### PASSAGE SHOWN
Pursuing a 2°C pathway
Many uncertainties exist concerning the future of energy demand and supply, including potential actions that societies may take to address the risks of climate change.
Pursuing a 2°C pathway
Since 1992, when nations around the world established the United Nations Framework Convention on Climate Change (UNFCCC), there has been an international effort to assess the risks of climate change.
After more than two decades of international effort, in December 2015, nations convened in Paris and drafted an agreement that for the first time signaled that both developed and developing nations will strive to undertake action on climate change and report on related progress.
The Paris Agreement1 “aims to strengthen the global response to the threat of climate change … by: Holding the increase in the global average temperature to well below 2°C above pre-industrial levels...”
Key elements of the agreement include:
- “Each party shall prepare, communicate and maintain successive nationally determined contributions that it intends to achieve.”
- “Each party shall communicate nationally determined contributions every five years.”
The nationally determined contributions (NDCs) provide important signals on government expectations related to the general direction and pace of likely policy initiatives to address climate change risks.4 In this regard, the United Nations Environment Programme (UNEP) reported in November 2018 that, “Pathways reflecting current NDCs imply global warming of about 3°C by 2100, with warming continuing afterwards.” Additionally, the report states, “The majority [of G20 countries] are not yet on a path that will lead them to fulfilling their NDCs for 2030.”2 In other words, the current NDCs are insufficient to meet the aim of the Paris Agreement, and moreover, not all countries are yet on track with their current policies to meet their NDCs for 2030.
The Climate Challenge
Considering 2ºC scenarios
Exploring potential pathways to a 2oC world
According to the IEA, a “well below” 2°C pathway implies “comprehensive, systematic, immediate and ubiquitous implementation of strict energy and material efficiency measures.”5 Given a wide range of uncertainties, no single pathway can be reasonably predicted. A key unknown relates to advances in technology that may influence the cost and potential availability of certain pathways toward a 2°C scenario. Scenarios that employ a full complement of technology options are likely to provide the most economically efficient pathways.
Considerable work has been done in the scientific community to explore potential energy pathways. A comprehensive multi-model study coordinated by the Energy Modeling Forum 27 (EMF27) at Stanford University3 brought together many energy-economic models to assess possible technology and policy pathways associated with various climate stabilization targets (e.g., 450, 550 ppm CO2 equivalent or CO2e), partially in support of the Fifth Assessment Report of the Intergovernmental Panel on Climate Change (IPCC).
Emission and energy profiles for assessed 2°C scenarios
The chart (right) illustrates potential global CO2 emission trajectories under EMF27 full technology scenarios6 targeting a 2°C pathway (assessed 2°C scenarios) relative to the 2019 Outlook, and relative to the EMF27 baseline pathways with essentially no policy evolution beyond those that existed in 2010.

### SHORT PROBLEM 1
From the passage on pursuing a 2°C pathway, reproduce word for word the part from "Emission and energy" to "existed in 2010.".
### SHORT PROBLEM 2
Render this sentence from the passage on pursuing a 2°C pathway into Spanish: "Given a wide range of uncertainties, no single pathway can be reasonably predicted."
### SHORT PROBLEM 3
According to the passage on pursuing a 2°C pathway, in what year did nations establish the United Nations Framework Convention on Climate Change?

### Stored data
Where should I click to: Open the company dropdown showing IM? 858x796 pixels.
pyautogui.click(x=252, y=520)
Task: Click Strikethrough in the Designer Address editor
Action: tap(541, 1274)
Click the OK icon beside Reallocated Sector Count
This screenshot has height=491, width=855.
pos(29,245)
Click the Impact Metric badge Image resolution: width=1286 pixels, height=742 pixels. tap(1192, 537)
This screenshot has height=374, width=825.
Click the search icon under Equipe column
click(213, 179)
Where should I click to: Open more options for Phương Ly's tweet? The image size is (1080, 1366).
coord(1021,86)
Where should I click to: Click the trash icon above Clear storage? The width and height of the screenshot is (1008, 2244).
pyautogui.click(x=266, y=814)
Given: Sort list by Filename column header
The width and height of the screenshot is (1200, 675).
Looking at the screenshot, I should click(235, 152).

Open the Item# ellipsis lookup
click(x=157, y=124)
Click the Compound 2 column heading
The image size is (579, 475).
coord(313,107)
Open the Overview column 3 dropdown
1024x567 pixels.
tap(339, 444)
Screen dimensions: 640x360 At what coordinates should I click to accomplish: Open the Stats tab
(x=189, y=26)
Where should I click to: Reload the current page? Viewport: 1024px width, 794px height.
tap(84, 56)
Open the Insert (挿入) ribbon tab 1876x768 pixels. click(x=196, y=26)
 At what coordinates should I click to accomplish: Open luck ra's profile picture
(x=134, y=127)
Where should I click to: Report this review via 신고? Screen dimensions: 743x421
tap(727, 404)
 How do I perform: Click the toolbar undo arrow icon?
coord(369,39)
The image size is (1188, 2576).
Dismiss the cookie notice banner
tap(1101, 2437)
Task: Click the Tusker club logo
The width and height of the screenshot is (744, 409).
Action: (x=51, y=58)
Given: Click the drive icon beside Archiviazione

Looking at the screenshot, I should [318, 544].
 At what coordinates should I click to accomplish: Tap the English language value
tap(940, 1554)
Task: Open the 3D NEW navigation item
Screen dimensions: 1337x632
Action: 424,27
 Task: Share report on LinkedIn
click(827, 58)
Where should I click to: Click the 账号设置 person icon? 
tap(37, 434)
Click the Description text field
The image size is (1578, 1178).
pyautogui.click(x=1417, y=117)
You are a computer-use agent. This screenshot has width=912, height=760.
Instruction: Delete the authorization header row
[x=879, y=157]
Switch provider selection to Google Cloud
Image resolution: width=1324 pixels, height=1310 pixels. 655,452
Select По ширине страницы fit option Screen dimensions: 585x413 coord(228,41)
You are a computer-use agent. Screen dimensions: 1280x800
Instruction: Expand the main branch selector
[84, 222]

### WRITTEN ANSWER 1
Emission and energy profiles for assessed 2°C scenarios
The chart (right) illustrates potential global CO2 emission trajectories under EMF27 full technology scenarios6 targeting a 2°C pathway (assessed 2°C scenarios) relative to the 2019 Outlook, and relative to the EMF27 baseline pathways with essentially no policy evolution beyond those that existed in 2010.

### WRITTEN ANSWER 2
Dada una amplia gama de incertidumbres, no se puede predecir razonablemente ninguna trayectoria única.

### WRITTEN ANSWER 3
1992